Reading of compound type overwrites other data in destination

Hello everybody,

I haven't read through many threads of the archive, so it may be that this has already been reported. I am sorry if this is the case.

I have encountered a strange behaviour when writing a compound datatype with the C++ API, and then reading data back into objects of the same class.

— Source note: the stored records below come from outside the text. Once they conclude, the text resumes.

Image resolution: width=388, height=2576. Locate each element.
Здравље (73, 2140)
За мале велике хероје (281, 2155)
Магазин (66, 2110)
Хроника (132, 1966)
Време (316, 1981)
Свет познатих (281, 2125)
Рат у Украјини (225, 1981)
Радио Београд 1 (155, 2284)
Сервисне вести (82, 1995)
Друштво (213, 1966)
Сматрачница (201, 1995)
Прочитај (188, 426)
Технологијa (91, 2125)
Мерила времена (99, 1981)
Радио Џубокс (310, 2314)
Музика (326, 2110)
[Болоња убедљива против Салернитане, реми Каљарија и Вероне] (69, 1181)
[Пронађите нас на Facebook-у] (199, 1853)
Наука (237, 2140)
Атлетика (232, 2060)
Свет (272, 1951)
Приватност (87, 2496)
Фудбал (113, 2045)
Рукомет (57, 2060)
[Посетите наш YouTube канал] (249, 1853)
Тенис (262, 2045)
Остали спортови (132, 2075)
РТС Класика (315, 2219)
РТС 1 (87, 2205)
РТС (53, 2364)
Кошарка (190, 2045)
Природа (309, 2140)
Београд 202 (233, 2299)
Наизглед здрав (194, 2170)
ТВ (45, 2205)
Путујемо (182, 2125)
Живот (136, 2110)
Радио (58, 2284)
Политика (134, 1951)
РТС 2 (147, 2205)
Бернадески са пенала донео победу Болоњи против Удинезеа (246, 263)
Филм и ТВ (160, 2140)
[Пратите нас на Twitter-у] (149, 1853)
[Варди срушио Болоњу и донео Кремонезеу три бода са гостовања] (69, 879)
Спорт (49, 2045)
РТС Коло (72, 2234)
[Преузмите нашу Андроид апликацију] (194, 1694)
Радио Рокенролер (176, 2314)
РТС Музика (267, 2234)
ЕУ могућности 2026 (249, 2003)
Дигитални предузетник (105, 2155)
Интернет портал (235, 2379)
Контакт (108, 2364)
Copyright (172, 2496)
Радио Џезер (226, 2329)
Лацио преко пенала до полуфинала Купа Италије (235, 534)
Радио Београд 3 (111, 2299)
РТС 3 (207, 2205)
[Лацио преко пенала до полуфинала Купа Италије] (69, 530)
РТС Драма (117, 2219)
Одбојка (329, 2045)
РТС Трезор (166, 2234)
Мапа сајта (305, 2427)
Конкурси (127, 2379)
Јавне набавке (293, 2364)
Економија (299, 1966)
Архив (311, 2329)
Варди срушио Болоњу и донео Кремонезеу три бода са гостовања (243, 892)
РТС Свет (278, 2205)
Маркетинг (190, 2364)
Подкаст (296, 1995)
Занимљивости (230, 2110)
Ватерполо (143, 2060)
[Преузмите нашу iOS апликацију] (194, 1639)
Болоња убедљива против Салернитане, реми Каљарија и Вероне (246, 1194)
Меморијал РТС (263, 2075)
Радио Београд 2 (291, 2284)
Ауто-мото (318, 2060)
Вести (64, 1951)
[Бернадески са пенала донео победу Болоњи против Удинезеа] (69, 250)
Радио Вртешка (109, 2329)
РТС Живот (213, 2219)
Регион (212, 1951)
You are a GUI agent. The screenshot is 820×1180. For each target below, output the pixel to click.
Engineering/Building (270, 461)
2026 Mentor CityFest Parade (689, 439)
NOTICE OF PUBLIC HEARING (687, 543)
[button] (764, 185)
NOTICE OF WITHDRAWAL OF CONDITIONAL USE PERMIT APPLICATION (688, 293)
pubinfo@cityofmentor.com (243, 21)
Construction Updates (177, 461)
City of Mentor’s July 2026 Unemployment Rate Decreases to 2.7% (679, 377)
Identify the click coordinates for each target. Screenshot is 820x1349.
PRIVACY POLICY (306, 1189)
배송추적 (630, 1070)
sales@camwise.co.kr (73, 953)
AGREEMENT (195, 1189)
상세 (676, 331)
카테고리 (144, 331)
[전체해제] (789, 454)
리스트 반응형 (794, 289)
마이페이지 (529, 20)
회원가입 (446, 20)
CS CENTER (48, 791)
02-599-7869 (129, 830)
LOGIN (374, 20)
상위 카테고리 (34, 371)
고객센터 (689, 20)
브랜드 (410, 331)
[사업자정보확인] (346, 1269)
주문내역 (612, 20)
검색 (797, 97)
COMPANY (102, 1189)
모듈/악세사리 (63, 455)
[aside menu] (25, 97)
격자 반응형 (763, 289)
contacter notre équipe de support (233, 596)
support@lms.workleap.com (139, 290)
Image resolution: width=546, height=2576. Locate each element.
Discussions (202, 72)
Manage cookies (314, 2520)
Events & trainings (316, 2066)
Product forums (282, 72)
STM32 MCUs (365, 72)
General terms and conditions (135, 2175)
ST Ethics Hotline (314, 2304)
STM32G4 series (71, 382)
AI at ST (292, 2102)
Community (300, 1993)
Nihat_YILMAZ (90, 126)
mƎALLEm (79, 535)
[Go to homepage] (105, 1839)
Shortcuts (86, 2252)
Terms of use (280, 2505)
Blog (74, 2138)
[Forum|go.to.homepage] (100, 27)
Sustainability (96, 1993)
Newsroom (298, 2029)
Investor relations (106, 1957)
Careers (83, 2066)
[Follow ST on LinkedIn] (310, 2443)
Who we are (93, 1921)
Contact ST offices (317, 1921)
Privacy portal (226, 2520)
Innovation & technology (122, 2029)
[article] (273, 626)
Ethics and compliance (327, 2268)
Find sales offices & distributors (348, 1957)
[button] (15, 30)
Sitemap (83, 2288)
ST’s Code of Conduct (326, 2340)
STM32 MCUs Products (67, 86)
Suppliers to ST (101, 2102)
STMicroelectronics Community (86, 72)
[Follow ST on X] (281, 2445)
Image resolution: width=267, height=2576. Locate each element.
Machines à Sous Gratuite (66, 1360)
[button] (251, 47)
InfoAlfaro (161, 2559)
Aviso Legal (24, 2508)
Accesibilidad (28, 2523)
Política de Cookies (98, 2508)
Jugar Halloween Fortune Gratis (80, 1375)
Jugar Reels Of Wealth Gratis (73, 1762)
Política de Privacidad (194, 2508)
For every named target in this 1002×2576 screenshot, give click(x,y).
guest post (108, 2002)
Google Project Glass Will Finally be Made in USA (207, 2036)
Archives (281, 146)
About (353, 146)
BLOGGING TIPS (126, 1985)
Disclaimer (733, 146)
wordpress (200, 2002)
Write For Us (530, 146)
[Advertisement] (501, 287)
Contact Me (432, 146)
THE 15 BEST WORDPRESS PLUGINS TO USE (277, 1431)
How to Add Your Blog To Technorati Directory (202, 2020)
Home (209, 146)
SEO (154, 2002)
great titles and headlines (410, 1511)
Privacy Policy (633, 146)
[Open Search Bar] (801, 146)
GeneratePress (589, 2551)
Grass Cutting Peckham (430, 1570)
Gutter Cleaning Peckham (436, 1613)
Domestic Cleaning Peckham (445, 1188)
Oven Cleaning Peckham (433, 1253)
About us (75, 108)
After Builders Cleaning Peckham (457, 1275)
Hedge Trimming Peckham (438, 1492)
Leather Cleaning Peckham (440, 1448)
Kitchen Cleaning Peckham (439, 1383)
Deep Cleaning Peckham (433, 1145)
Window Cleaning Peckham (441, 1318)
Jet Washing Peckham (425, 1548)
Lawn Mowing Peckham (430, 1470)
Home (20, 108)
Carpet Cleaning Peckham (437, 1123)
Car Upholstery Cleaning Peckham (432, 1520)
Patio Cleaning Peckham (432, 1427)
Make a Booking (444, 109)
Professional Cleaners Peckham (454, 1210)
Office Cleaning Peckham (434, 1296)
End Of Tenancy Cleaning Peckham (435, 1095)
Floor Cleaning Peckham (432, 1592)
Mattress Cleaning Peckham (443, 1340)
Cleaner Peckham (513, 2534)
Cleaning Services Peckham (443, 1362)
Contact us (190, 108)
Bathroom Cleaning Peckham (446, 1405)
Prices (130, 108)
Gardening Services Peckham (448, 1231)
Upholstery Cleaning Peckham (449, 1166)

It seems that the read process overwrites data that was (supposedly) not even written to the file. I.e. if you put only some members of a class into the compound type and write a dataset of this type to file, then read everything back from that file into objects of the same class, it happens that other members of the class (that were not inserted to the compound data type) are overwritten in the destination objects. If, on the other hand, you read the written data into objects of a different class (with different data layout), everything is fine and only the requested members are overwritten.

In my real-life example I allocate an array of objects that are initialised with pointers to other newly allocated objects, which, of course should not be overwritten. After a lot of debugging after the program segfaulted due to the overwritten pointers, I realized that the pointers are not overwritten if the last member of the written compound type is not read. And so, for the moment I just added a one byte member to the output compound type, that is ignored when reading.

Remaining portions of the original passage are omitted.